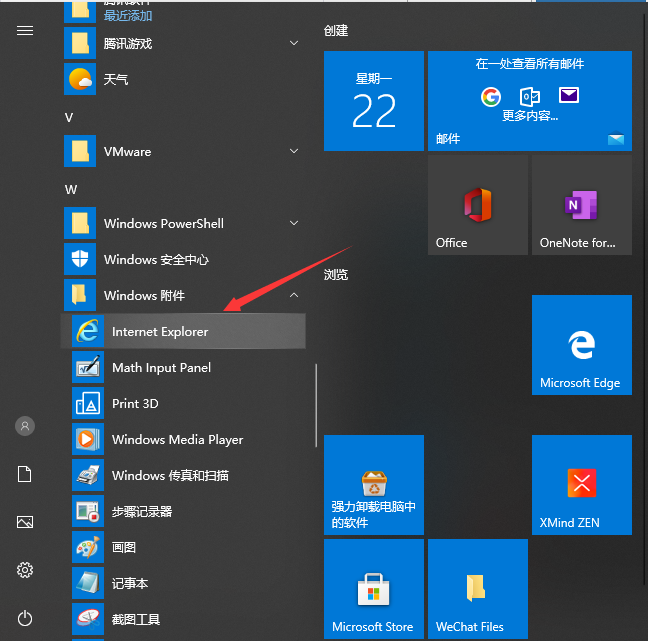648x641 pixels.
Task: Open 画图 paint application
Action: tap(124, 548)
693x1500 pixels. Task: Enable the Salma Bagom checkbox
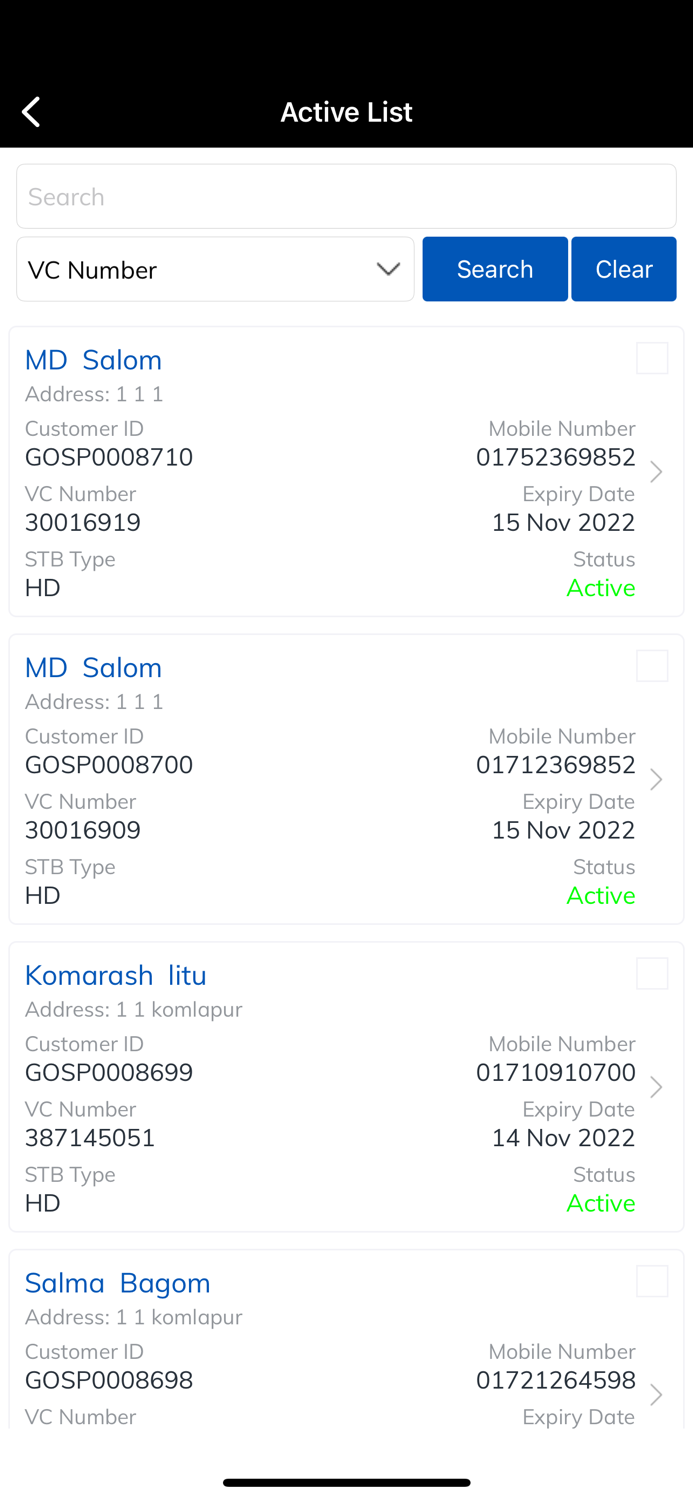[x=652, y=1281]
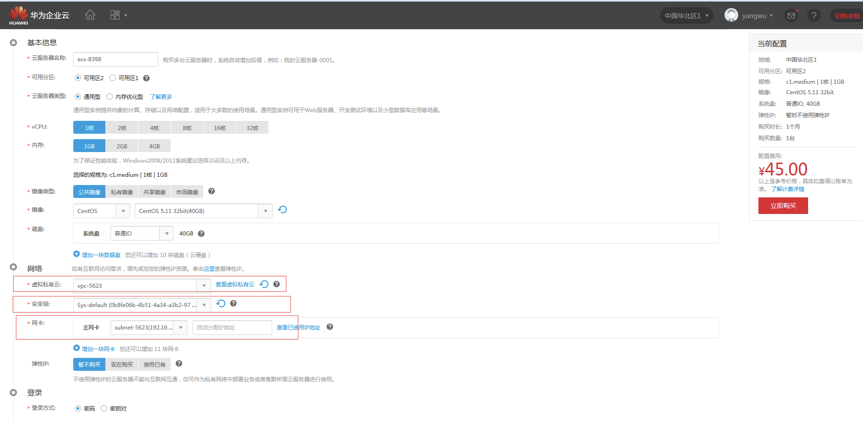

****************

- _Problem_: The expected output is an exact retyping of the lines from the line with "693x1500 pixels. Task: Enable" through the last line of the data, with both ends kept and the pictures dropped.

- _Result for this exercise_:
693x1500 pixels. Task: Enable the Salma Bagom checkbox
[x=652, y=1281]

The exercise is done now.